* _YOUR GOAL_
Lines before the one containing "Instruction: Expand the" are not copied; that line and every one after it, through the end of the material below, are printed exactly, without pictures.

* _DATA FOR THIS TASK_
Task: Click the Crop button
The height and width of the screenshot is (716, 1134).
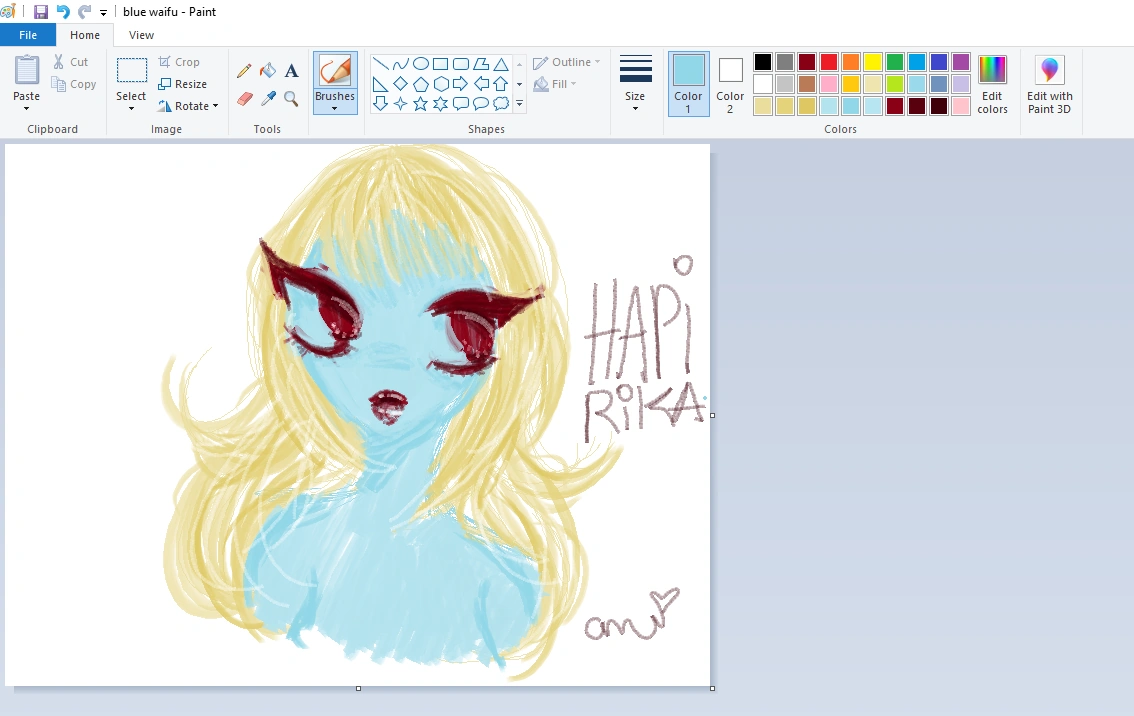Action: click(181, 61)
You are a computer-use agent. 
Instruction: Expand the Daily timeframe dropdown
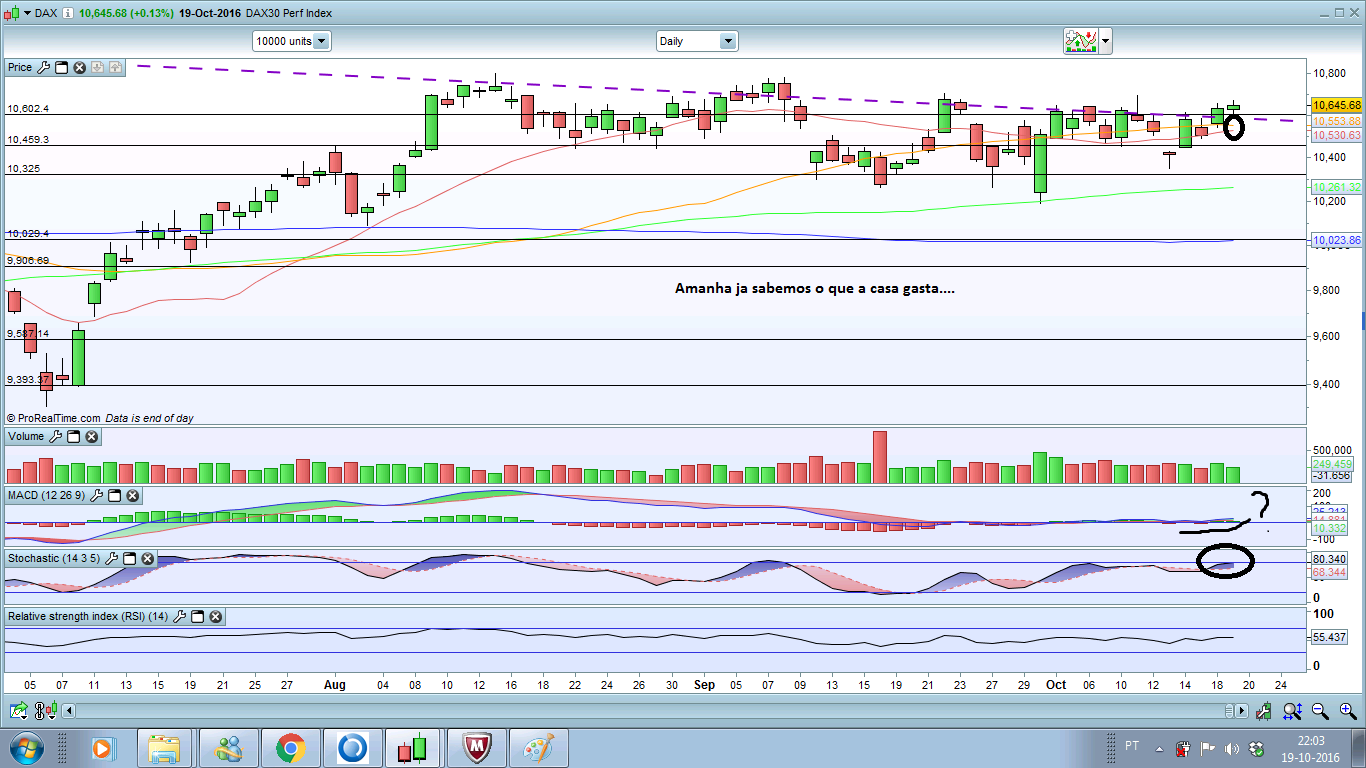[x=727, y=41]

* _RESULT FOR THIS EXERCISE_
Instruction: Expand the Daily timeframe dropdown
[x=727, y=41]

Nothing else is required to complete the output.